As we all know, the value of investments can go down as well as up. But that does not detract from the fact that we would all rather they didn't. In a rising inflation environment, though, parking all one's assets on deposit could still lead to capital loss as the real value of money falls over time.
So what is to be done? This is where absolute return products come in, though they come in such a variety of forms that they can hardly be said to be a single investment solution.
For several years now - particularly in the bear market that marred the early years of this century - retail investors have been eyeing the returns available from hedge funds with envy. The Financial Services Authority in the UK has been consulting on the possibility of making funds of hedge funds available to a wider audience for several years now, but, as the news on page 5 reveals, this could now be a step closer to becoming reality.
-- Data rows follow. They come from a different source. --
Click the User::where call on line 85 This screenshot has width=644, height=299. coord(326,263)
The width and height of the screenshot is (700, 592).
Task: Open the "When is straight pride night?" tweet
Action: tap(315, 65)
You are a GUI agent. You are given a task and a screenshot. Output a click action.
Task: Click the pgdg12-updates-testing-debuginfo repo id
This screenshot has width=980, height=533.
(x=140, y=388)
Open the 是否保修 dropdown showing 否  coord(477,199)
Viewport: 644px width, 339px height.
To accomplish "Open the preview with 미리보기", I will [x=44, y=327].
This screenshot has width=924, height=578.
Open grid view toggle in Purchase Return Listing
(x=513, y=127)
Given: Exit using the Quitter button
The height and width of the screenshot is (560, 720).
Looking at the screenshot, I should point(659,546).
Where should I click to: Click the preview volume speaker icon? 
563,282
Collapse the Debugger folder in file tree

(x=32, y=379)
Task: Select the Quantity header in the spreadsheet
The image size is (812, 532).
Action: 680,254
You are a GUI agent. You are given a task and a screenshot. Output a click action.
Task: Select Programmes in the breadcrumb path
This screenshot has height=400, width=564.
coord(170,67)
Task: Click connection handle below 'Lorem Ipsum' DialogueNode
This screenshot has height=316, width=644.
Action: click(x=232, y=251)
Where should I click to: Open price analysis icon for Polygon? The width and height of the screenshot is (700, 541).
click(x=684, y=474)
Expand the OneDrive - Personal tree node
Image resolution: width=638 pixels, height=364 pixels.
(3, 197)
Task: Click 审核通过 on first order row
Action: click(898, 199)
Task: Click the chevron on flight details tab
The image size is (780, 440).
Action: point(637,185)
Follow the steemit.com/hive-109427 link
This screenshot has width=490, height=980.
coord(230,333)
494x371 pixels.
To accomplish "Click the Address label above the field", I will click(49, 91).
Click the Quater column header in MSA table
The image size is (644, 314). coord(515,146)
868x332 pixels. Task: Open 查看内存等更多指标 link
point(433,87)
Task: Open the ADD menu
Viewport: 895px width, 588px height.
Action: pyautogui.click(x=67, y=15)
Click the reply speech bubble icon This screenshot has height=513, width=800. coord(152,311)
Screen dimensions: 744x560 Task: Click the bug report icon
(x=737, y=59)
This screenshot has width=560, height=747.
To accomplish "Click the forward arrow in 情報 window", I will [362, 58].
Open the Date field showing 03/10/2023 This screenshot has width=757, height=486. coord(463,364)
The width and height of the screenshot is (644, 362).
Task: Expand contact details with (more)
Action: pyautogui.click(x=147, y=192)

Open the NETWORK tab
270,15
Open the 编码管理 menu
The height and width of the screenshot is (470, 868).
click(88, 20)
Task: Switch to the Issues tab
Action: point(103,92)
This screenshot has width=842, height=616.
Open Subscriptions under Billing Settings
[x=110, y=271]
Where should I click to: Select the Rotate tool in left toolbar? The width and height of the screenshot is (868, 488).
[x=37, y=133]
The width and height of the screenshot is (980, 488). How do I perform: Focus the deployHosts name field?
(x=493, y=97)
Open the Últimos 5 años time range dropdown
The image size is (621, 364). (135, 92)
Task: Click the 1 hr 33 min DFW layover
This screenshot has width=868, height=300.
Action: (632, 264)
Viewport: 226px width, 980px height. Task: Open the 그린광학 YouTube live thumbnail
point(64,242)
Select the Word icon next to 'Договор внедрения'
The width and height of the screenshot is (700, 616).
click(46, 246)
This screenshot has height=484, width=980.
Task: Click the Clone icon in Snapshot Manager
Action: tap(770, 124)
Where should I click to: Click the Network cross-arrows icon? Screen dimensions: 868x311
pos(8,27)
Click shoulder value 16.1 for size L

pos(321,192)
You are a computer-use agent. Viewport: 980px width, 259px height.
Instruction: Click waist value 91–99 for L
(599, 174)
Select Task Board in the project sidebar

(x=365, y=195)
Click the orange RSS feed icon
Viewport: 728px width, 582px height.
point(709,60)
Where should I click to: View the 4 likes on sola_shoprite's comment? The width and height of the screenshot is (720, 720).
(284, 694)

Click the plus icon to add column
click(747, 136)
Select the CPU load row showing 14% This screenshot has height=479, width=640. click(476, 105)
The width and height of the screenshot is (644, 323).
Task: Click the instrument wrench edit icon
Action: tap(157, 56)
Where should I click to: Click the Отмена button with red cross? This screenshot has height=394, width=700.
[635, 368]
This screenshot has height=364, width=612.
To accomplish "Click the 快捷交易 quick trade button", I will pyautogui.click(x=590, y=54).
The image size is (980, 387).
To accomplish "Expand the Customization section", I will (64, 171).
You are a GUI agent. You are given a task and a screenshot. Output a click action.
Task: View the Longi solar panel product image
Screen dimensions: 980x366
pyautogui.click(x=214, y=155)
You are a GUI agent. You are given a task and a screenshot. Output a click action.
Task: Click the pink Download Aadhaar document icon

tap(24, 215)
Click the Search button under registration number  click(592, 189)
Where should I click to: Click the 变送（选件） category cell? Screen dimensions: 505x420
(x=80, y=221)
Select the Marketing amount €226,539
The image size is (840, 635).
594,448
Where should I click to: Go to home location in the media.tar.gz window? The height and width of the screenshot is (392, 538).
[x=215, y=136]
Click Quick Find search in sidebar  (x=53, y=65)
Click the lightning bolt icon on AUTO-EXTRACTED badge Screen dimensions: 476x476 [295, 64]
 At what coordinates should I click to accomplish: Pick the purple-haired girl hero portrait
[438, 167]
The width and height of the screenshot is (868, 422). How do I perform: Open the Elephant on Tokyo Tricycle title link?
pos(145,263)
Even hedge funds, though, are far from guaranteed to achieve the perfect formula of inflation-beating returns without excessive volatility. As the hedge fund space has become more crowded, quantitative trading systems have arguably added to volatility in the market, making life more difficult for everyone.
Structured products often offer quasi-guaranteed returns subject to a certain set of conditions, such as two or three indices not falling by a specified amount. But they can risk catastrophic loss should these index falls come to pass, and the credit crunch has made the derivatives on which they depend more expensive, which may result in a drop in issuance.
The fund profiled on page 36 this month, BlackRock UK Absolute Alpha, seems to be going about things the right way, having posted positive returns even during the extreme volatility seen in January. But surely it would be better to have more funds run along these lines so that investors can make meaningful choices.
In the UK, the Investment Management Association is introducing an absolute return sector, where investors can see the performance of funds pursuing an aim of absolute returns side by side. However, the IMA has warned that investors should not use this sector as a means of comparison, as the funds within it will use a wide range of strategies to try to achieve broadly the same thing.
Who would have thought that simply trying not to lose money could make life so complicated?